Batches are submitted with instructions for the task. There were existing instructions from the pilot project that specified the location of the spreadsheet and gave the worker guidelines for transcribing the data. I modified these slightly to accommodate the additional/different columns in our pages.

When the task is presented to the worker, it is displayed as an HTML document with variables substituted from our batch files. So the instructions render as mostly static text, but with a unique spreadsheet link and image link for each task.

The first batch of 204 tasks was completed in roughly 4 hours. Status of the tasks was monitored through the requester interface.

4: Downloading CSV data

Upon completion, I downloaded the spreadsheets to local CSV files. This was accomplished with the exportGoogleDocs.py script.

python exportGoogleDocs.py --user [username] --pw [password] --sheets [spreadsheet names] --download-dir [download dir]

Like copyGoogleDocs.py, this script requires credentials for a Google account. It also expects a list of spreadsheet names (similar to the JPEG file names) and a directory where the data should be downloaded. Upon execution, it saves the content from each named spreadsheet to a CSV file.

5: Checking CSV data

Since the tabular data included columns that were sums of other columns, a simple check of the data could be performed automatically. This check examines the values in each row and reports whether or not the sums are correct. It is not able to detect errors in the original source or detect missing rows.

The check was performed by the checkData.py script. In the pilot project, a Perl version of this script was used.

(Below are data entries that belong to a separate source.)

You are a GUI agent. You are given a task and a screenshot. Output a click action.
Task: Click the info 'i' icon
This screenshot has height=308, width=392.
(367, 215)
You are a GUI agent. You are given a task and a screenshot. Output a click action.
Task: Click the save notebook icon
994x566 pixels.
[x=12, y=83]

I adapted it to Python and continued development to support the per vial / per gram data, and to produce additional reports in CSV format.

python checkData.py [-v | --verbose] -d /path/to/directory

Upon reviewing the first batch of half-pages, I discovered some issues to address. In 14 cases, the worker changed the column names in his/her spreadsheet. The checkData.py script expects these column names to be identical to the template, so these 14 spreadsheets failed the check immediately. I updated the instructions to clarify that the workers should not change or edit the columns.

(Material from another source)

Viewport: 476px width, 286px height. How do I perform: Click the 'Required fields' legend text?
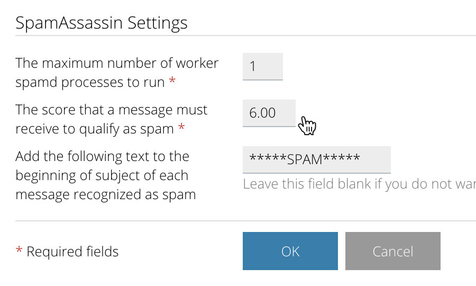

After fixing the column names, 95 of the 204 spreadsheets had no detectable errors. 31 spreadsheets had every row fail the check, 2 were empty, and 76 had at least one failure. The most common source of error was a case where two values (small, med.) were combined into one column, but the worker did not notice this. Instead, the user entered the value from small/med. into the column for small, then the value for large into the column for med., and the value for sum into the column for med. The next column (PUPAE) was then entered as the sum. This error was often detected because the check of small + med. + large == sum would fail. As a result, I updated the instructions in an attempt to make workers aware of this.

We re-submitted the 2 empty spreadsheets for another worker and they were completed.

The remainder of the batches had similar results. Detailed results are provided in the reports. The incidence of changing column names was slightly reduced after the changes to the instructions. However, it was still necessary to fix the column names for some of the spreadsheets, so this was done unilaterally before running checkData.py.

6: Approving tasks

We decided to approve tasks for payment if a reasonable effort had been made to enter the data. With the check scripts and the JPEG scans, it would be possible to fix/reconcile errors.

I decided that spreadsheets with no data entered were not a reasonable effort, and these were rejected. Rejecting a task sends it back to the pool for another worker to complete, and the original worker does not receive payment. There were 11 empty spreadsheets that were re-requested

I also decided to reject spreadsheets that were clearly incomplete. The checkData.py script reports the number of rows in each spreadsheet. A full page of data would contain up to 37 rows, and the smaller "full" pages in the batch would contain 18-20. I examined any spreadsheets in a full page batch that contained less than 20 rows and compared them to their scanned image counterpart. There were 5 spreadsheets detected as incomplete that were re-requested.

After completing the download/check/approval of a batch, I repeated steps 3-6 with the remainder of the batches.